In 1882 the annual meeting was held at Plainview. Dr. A. E. Baldwin, a native of that place, a graduate of Chicago Medical College, and Dr. R. A. Gove, of Millville; also W. E. Taber, graduate of the Missouri Dental College, were elected members of the society. Dr. Baldwin and Dr. Adams, of Elgin, were appointed a committee to draft resolutions of respect to the memory of our late brother, Dr. E. C. Davis.

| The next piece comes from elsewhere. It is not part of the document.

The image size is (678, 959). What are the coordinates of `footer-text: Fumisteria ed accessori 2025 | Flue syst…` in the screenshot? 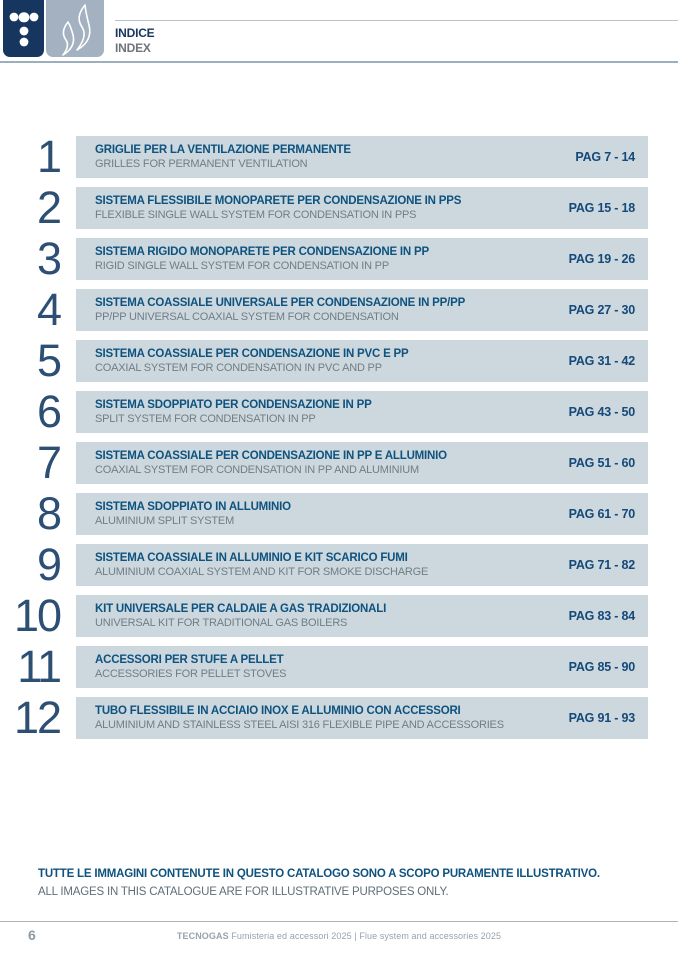 It's located at (365, 936).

The annual meeting of 1883 was held June 12, at Wabasha, at which meeting no new members were elected; but that fact does not indicate a loss of vitality in the society, but would rather suppose there were no new doctors in the field. Our brethren who affect the granula and attenuation theory are represented in the county, and have been for some years, by the "jolly medicine-man" Charles W. Crary, who reports himself a graduate of Albany Medical College, in 1858, and also of Jefferson Medical College, in 1870, which fact does not look like attenuation in regard to diplomas. Any attempt at an epitome of history of the medical profession in our county would appear incomplete if the name of Dr. Curry were left out. A cultured, gentlemanly Scotchman arrived from Canada in the early years of the war, having brothers, friends, and acquaintances of the same nationality in the county. He located at Lake City, but previous to his coming here disease had shaken his large and well-knit frame, and to bring relief from suffering he had resorted to the "drug which enslaves" (alcohol) and his days were soon numbered. The doctrine of heredity is exemplified in the medical profession of Wabasha in the person of Dr. E. A. Patton, of Minneapolis, son of Dr. Patton, of Lake City, and again in Dr. William H. Lincoln, of Chicago, son of Dr. Lincoln, of Wabasha. The Wabasha County Medical Society seems now to be on a firm basis and will undoubtedly exert a good influence on the members of the profession, and will recommend its good work to the general public.